Date of Award

Fall 12-2012

Degree Type

Dissertation

Degree Name

Doctor of Philosophy (PhD)

Department

Educational Leadership and School Counseling

Committee Chair

Rose McNeese

Committee Chair Department

Educational Leadership and School Counseling

Committee Member 2

Kyna Shelley

Committee Member 2 Department

Educational Leadership and School Counseling

Committee Member 3

David E. Lee

Committee Member 3 Department

Educational Leadership and School Counseling

Committee Member 4

Stanley Benigno

Committee Member 4 Department

Educational Leadership and School Counseling

Abstract

This causal-comparative study examined reported practices by principals when hiring assistant principals. Two hypotheses were under investigation. The first hypothesis was Principals will hire assistant principals with similar characteristics rather than hire assistant principals with dissimilar characteristics, and the second hypothesis was Principals who use structured interviews to hire assistant principals will hire assistant principals with dissimilar characteristics more often than principals who use unstructured interviews to hire their assistant principals. Over 100 principals and their assistant principals from three school districts were invited to participate. Sixty-three principals and 67 assistant principals participated in the study.

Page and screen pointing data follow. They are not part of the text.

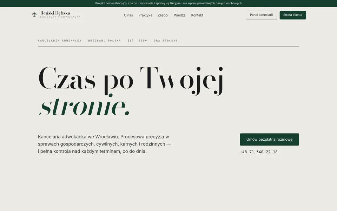Click the WROCŁAW, POLSKA label
Viewport: 337px width, 211px height.
[105, 40]
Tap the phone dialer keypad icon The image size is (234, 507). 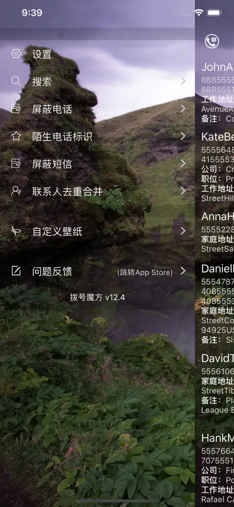[x=212, y=41]
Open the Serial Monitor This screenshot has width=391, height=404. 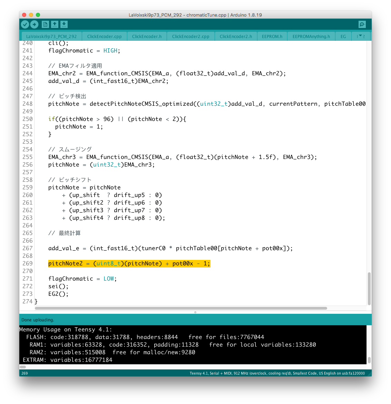point(362,24)
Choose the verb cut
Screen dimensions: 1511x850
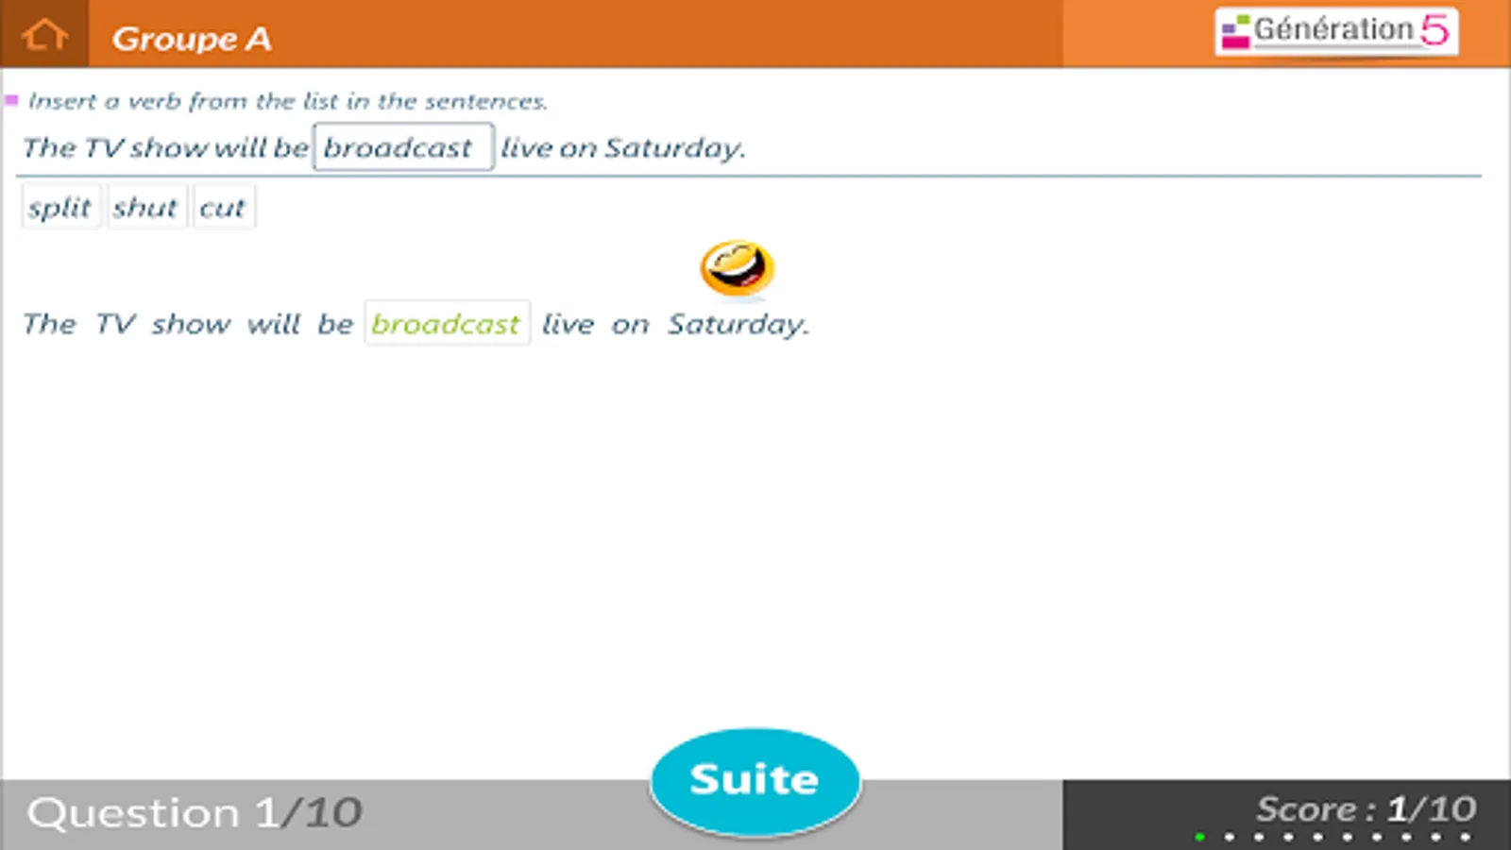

The responses from 48 matched pairs of principals and their assistant principals were used to investigate the hypotheses. All participants were asked to complete two Big Five personality inventories. Principals answered the questionnaires about themselves, and then they answered another questionnaire about their assistant principals. Assistant principals answered questions about themselves, and on the second questionnaire, they answered the questions based on how they thought their principals perceived them. Similarity index scores were created for the Big Five personality traits and demographic characteristics, and the responses to the interview format used by principals provided data for the analyses. The independent variables were the type of interview (structured or unstructured) and whether the assistant principal was hired by the principal. The dependent variables were the Big Five Inventory similarity indexes and the demographic similarity indexes. No statistically significant differences were found among the similarity indexes. In each comparison made between the principal/assistant principal pairs, the average personality indexes were low, indicating that the principal/assistant principal pairs were similar in personality; however, the demographics similarity index was high, indicating pairs were not as similar in demographics as they were in personality. No statistically significant differences in principal/assistant principal similarity index scores and the demographic similarity index scores of the comparisons between the types of interview used and if the principals hired the assistant principals were found.